Label-free optical sensor systems have emerged that exhibit extraordinary sensitivity for detecting physical, chemical, and biological entities at the micro/nanoscale. Particularly exciting is the detection and analysis of molecules, on miniature optical devices that have many possible applications in health, environment, and security. These micro- and nanosensors have now reached a sensitivity level that allows for the detection and analysis of even single molecules. Their small size enables an exceedingly high sensitivity, and the application of quantum optical measurement techniques can allow the classical limits of detection to be approached or surpassed. The new class of label-free micro- and nanosensors allows dynamic processes at the single-molecule level to be observed directly with light. By virtue of their small interaction length, these micro- and nanosensors probe light-matter interactions over a dynamic range often inaccessible by other optical techniques. For researchers entering this rapidly advancing field of single-molecule micro- and nanosensors, there is an urgent need for a timely review that covers the most recent developments and that identifies the most exciting opportunities. The focus here is to provide a summary of the recent techniques that have either demonstrated label-free single-molecule detection or claim single-molecule sensitivity.

Single-particle photothermal imaging via inverted excitation through high-Q all-glass toroidal microresonators

Whispering-gallery mode (WGM) microresonators have recently been employed as platforms for label-free single-molecule and single-particle detection, imaging, and spectroscopy.
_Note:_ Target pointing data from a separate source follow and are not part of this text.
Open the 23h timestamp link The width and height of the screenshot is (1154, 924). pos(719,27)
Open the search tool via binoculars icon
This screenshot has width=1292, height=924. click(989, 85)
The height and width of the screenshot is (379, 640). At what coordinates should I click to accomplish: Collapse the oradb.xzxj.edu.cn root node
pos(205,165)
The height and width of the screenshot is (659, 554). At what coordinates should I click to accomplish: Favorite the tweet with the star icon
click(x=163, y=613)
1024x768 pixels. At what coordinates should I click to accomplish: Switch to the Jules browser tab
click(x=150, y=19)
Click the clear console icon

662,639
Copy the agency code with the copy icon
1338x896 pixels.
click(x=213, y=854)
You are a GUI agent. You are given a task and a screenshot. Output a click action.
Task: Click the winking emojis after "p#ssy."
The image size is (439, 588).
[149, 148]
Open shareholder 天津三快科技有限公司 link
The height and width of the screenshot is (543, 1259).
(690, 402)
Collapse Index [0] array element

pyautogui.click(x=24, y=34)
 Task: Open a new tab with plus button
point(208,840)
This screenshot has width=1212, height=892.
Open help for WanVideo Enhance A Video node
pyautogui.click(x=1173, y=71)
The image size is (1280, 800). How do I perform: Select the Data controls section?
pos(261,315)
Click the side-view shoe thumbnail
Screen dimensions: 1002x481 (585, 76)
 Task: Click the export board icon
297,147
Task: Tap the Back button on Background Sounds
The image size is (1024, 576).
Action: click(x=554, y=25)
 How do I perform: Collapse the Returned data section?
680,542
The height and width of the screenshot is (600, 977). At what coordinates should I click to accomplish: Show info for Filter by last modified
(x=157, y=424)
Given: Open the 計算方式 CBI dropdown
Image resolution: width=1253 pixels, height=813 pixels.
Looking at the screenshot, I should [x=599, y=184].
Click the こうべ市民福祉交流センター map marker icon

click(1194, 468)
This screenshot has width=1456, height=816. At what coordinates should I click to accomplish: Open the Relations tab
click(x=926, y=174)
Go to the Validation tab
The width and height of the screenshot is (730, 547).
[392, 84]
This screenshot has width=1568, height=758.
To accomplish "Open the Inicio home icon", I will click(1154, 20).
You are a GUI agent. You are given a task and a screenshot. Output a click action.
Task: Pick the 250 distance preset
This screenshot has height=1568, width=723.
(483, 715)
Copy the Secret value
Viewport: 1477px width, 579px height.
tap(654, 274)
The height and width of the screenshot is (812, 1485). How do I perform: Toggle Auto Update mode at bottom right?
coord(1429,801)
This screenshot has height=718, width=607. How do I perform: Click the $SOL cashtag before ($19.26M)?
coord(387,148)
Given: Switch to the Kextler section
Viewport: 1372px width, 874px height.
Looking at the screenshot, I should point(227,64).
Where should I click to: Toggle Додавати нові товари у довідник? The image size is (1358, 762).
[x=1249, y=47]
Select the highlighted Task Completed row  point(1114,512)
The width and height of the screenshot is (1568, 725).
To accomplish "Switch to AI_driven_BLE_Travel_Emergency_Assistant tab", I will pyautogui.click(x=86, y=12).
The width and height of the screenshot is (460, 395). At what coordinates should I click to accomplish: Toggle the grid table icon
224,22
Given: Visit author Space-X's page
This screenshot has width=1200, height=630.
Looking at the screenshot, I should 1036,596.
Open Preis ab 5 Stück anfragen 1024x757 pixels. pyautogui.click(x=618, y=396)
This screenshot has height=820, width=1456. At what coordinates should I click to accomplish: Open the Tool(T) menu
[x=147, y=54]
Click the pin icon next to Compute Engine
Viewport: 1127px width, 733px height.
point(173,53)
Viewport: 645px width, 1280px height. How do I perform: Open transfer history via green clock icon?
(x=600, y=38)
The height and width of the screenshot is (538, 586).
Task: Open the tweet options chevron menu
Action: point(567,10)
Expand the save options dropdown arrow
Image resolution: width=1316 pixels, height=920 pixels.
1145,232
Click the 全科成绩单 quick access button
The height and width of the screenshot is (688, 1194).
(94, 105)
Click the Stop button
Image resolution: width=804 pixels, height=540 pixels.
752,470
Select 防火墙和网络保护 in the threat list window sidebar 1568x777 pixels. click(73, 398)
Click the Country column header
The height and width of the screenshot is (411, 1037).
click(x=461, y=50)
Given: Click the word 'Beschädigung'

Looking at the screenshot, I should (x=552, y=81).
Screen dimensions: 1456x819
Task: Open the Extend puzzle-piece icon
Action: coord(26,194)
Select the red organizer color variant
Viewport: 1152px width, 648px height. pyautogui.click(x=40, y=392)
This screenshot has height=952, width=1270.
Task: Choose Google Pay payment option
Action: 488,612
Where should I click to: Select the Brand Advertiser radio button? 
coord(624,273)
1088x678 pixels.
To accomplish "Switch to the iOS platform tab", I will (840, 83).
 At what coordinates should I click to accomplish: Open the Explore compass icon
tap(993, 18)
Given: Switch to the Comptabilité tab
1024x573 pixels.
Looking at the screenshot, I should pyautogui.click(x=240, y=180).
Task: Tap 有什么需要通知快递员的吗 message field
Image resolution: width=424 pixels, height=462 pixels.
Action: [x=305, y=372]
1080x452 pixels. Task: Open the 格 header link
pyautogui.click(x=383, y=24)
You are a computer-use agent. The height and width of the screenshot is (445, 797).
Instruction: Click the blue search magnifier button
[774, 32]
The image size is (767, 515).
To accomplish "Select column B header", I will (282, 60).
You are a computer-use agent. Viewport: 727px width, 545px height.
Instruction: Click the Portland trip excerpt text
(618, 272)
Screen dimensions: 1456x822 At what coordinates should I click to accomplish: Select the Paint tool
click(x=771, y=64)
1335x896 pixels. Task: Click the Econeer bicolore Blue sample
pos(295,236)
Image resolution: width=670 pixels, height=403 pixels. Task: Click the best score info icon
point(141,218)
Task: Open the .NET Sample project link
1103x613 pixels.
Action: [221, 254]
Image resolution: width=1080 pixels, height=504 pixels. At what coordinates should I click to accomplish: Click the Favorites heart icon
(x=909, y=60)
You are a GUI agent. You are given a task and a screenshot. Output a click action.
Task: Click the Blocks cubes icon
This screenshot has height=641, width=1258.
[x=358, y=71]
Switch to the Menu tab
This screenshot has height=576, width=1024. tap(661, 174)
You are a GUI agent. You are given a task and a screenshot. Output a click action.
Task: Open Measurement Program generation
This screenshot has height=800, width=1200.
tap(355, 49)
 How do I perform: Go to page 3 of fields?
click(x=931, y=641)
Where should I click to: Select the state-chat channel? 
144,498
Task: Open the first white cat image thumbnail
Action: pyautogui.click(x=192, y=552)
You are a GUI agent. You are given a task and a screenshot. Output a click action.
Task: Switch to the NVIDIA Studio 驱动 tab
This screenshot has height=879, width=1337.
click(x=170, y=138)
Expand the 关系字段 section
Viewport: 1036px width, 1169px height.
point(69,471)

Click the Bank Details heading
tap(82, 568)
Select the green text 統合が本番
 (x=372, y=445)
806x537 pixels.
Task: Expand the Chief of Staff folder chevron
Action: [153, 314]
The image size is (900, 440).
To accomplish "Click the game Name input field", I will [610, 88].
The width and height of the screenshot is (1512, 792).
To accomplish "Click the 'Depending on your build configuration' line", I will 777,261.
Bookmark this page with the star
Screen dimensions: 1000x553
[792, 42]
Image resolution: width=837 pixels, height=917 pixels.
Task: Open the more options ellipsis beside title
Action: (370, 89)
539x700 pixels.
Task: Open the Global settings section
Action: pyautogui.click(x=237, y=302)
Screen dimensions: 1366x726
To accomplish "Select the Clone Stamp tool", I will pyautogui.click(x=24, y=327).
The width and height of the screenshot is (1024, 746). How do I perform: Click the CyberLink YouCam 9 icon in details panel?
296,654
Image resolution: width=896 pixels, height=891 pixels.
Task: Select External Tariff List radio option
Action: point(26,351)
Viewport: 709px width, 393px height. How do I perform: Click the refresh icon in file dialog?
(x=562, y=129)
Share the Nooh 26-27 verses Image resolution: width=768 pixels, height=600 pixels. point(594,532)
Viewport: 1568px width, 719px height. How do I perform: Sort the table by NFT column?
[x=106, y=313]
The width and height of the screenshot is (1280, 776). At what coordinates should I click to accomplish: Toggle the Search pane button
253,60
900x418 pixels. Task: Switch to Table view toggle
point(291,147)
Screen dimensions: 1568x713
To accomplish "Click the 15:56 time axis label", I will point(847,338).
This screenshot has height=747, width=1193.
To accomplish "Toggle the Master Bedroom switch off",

However, innovations in device geometry and integration are needed to make WGM microresonators more versatile for biological and chemical applications. Particularly, thick device substrates, originating from wafer-scale fabrication processing, prevent convenient optical interrogation. In this work, we fabricate all-glass toroidal microresonators on a coverslip thickness (~170 μm) substrate, enabling excitation delivery through the sample, simplifying optical integration. Further, we demonstrate the application of this new geometry for single-particle photothermal imaging. Finally, we discover and develop simulations to explain a non-trivial astigmatism in the point spread function (PSF) arising from the curvature of the resonator.